The bank's net profit surprisingly exceeded its second-quarter figure as well, bolstered by strong fee and commission income amid gains in investment banking and wealth management.
The outlook for Singapore's banking sector is challenging as new government measures to cool the property market will likely slow demand for mortgages, while low interest rates are expected to hit margins.
Singapore authorities expect GDP growth this year of between 1.5 and 2.5 percent, down from 4.9 percent last year and below what they believe is the economy's trend growth of 3-5 percent.
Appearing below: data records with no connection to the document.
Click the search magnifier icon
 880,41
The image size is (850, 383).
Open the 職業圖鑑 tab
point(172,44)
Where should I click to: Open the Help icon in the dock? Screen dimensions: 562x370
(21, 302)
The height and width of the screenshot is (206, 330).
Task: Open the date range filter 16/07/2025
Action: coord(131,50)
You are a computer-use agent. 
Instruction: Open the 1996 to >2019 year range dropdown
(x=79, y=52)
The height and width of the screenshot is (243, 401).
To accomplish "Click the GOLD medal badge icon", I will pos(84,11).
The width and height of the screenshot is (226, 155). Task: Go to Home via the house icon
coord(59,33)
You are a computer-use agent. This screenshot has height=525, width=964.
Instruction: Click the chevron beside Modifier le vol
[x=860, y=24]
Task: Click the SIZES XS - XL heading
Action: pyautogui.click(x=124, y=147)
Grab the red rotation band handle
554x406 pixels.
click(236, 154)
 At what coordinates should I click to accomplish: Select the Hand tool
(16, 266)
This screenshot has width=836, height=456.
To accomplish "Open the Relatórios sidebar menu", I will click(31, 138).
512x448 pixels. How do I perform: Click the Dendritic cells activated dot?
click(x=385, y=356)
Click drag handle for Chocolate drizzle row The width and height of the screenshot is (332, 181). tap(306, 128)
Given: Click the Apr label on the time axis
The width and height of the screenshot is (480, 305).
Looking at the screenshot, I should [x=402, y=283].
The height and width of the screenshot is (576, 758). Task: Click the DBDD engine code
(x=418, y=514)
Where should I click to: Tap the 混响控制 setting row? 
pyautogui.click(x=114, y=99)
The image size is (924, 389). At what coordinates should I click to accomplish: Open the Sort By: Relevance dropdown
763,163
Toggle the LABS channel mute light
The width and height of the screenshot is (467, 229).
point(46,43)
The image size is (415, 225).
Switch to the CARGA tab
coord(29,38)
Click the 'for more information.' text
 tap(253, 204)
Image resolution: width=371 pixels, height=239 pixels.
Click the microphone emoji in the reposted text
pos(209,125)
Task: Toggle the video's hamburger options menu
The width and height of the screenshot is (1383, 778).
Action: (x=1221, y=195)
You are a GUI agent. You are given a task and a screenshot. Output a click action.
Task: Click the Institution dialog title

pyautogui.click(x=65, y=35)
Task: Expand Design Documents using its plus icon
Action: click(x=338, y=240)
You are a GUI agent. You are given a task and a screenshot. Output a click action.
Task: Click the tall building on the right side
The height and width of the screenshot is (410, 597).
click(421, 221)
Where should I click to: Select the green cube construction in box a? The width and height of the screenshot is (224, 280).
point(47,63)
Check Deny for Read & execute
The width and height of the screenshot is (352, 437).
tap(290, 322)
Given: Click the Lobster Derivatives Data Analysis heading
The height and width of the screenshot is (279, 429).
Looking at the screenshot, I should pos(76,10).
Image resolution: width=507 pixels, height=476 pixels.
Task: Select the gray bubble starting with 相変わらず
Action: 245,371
"As loan growth slows, the Singapore banks' abundant liquidity will likely become an increasing drag on margins," Sharnie Wong, a banking analyst at Barclays, said in a note before the earnings announcement. DBS CEO Piyush Gupta is trying to expand the bank beyond its two largest markets - Singapore and Hong Kong - which account for almost 80 percent of its earnings. But the bank's $7.2 billion bid to take over Indonesia's sixth-biggest bank, PT Bank Danamon, has been delayed due to regulatory obstacles. Singaporean state investment fund Temasek owns a controlling stake in Danamon and a 29 percent stake in DBS. Gupta said in a statement the bank would manage its capital efficiently ahead of the introduction of Basel 3 rules. DBS made a net profit of S$856 million ($702 million) for July-September against a net profit of S$762 million a year earlier.
That beat an average forecast of S$795 million in a survey of five analysts by Thomson Reuters, and was above the S$810 million recorded in its second quarter. It posted a record nine-month net profit of S$2.6 billion, up 13 percent from a year earlier. Bad debt charges dropped 76 percent in the third quarter of 2012 from a year earlier, when Singapore banks took more provisions due to the worsening eurozone debt crisis.